DATA START

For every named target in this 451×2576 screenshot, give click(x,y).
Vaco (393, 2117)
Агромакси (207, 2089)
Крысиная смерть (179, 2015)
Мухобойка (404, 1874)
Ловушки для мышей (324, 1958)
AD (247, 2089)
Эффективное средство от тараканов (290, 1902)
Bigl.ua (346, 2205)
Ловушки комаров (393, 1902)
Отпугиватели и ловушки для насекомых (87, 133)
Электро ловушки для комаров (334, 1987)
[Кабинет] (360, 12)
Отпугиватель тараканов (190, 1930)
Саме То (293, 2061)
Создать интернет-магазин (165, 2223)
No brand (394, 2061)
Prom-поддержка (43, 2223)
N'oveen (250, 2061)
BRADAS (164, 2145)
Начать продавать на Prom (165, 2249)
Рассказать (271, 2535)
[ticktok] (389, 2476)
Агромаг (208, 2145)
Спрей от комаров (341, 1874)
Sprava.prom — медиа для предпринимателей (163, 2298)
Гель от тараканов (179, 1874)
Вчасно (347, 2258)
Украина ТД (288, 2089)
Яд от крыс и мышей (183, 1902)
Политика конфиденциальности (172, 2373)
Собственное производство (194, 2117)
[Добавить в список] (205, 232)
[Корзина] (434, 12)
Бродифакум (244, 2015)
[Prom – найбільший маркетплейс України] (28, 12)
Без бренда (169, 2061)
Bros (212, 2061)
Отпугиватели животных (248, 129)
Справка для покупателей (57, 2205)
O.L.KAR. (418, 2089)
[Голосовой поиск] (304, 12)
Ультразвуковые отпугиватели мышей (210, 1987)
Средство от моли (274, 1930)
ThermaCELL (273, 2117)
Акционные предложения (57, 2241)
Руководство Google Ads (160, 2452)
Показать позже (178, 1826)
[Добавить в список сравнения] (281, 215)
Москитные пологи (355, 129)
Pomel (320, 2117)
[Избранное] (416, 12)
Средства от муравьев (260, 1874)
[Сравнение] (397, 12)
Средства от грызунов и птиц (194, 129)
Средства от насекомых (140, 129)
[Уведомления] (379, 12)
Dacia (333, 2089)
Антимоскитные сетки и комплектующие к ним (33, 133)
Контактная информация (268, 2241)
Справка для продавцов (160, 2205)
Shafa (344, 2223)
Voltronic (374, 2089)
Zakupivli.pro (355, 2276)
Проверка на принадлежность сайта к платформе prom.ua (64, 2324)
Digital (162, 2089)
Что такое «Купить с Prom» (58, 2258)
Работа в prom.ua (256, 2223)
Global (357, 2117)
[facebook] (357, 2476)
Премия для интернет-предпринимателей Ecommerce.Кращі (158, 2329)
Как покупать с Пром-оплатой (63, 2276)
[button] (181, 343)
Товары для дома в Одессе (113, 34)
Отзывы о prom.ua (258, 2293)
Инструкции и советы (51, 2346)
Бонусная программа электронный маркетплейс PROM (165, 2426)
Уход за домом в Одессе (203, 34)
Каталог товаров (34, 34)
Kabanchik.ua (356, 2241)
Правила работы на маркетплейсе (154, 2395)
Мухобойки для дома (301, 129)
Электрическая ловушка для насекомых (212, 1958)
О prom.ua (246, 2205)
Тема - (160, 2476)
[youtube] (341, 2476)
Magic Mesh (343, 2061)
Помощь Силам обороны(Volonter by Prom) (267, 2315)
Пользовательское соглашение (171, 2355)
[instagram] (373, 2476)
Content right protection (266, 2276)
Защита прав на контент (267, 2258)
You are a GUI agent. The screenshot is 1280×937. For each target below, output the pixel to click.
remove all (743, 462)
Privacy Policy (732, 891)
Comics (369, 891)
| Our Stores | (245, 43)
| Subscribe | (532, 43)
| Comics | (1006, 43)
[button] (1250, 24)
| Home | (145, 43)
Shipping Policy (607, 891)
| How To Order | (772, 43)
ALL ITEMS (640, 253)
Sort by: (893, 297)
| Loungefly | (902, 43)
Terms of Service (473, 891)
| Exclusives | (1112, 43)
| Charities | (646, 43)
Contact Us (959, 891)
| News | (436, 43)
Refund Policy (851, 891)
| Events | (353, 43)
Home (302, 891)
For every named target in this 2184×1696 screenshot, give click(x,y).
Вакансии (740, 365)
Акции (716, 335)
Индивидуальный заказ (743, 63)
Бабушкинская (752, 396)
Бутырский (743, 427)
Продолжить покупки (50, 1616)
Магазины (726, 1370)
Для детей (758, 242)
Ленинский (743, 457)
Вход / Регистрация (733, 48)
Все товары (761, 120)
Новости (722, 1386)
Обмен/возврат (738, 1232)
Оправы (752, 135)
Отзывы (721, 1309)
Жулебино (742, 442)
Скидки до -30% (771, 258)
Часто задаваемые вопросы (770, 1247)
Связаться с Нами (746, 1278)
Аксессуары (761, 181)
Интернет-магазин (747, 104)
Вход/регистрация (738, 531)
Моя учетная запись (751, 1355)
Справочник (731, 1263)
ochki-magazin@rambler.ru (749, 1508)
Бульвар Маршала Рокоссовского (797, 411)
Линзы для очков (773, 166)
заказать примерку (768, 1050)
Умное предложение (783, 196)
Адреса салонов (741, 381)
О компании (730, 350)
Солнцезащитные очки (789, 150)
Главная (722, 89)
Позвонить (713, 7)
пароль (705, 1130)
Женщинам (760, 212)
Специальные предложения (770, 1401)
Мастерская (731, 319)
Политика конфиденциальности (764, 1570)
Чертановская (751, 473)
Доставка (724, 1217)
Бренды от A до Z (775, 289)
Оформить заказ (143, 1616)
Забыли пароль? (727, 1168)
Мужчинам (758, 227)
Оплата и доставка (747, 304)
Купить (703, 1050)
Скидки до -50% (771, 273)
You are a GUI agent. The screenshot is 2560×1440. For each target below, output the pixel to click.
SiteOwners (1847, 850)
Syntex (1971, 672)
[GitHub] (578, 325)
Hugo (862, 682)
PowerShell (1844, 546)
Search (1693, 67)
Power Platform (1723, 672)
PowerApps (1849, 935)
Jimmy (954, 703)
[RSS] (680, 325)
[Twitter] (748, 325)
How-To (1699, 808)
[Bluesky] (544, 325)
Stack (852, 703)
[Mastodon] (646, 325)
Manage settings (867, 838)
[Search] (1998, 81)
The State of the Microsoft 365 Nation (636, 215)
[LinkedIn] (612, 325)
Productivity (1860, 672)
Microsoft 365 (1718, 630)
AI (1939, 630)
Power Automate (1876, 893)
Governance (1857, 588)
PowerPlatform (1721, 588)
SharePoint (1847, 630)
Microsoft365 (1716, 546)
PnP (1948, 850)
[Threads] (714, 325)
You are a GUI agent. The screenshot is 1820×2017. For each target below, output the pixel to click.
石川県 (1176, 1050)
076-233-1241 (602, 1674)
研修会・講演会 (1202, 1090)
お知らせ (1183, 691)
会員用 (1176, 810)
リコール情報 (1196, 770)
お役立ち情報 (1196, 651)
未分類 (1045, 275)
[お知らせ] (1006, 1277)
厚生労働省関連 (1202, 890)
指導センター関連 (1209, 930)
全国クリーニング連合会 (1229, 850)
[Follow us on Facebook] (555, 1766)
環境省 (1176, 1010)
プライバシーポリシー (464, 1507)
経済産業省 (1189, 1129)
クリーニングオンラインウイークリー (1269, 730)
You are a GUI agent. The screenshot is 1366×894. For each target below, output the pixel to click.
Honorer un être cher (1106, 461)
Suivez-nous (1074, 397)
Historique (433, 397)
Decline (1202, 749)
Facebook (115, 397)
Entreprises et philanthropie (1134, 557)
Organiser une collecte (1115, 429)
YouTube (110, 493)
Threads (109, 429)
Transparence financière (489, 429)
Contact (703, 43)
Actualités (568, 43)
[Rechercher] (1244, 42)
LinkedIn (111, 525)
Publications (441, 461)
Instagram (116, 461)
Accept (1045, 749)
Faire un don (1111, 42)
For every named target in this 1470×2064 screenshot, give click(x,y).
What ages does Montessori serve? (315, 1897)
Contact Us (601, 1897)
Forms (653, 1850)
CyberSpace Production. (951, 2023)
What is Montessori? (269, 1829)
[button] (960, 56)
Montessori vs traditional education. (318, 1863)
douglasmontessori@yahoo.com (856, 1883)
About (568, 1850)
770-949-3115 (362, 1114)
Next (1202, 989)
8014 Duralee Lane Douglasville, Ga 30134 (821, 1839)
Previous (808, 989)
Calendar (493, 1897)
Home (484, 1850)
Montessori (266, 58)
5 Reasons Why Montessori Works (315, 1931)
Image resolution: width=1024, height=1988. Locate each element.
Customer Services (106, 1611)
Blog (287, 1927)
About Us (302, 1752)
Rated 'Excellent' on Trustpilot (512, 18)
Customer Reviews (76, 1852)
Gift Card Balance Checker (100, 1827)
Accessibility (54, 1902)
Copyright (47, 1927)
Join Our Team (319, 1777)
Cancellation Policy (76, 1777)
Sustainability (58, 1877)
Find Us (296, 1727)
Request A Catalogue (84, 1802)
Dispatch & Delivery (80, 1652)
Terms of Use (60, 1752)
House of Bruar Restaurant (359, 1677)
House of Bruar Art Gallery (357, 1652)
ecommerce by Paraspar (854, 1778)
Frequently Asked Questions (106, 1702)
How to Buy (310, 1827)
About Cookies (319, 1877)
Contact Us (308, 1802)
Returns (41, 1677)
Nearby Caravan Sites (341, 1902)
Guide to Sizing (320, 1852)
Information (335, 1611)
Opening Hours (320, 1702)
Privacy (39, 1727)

DATA END

**TASK OBJECTIVE**.
Your answer must consist solely of the lines above between the line holding "Индивидуальный заказ (743, 63)" and the line holding "Обмен/возврат (738, 1232)", inclusive, copied exactly.

**PROBLEM SOLUTION**.
Индивидуальный заказ (743, 63)
Бабушкинская (752, 396)
Бутырский (743, 427)
Продолжить покупки (50, 1616)
Магазины (726, 1370)
Для детей (758, 242)
Ленинский (743, 457)
Вход / Регистрация (733, 48)
Все товары (761, 120)
Новости (722, 1386)
Обмен/возврат (738, 1232)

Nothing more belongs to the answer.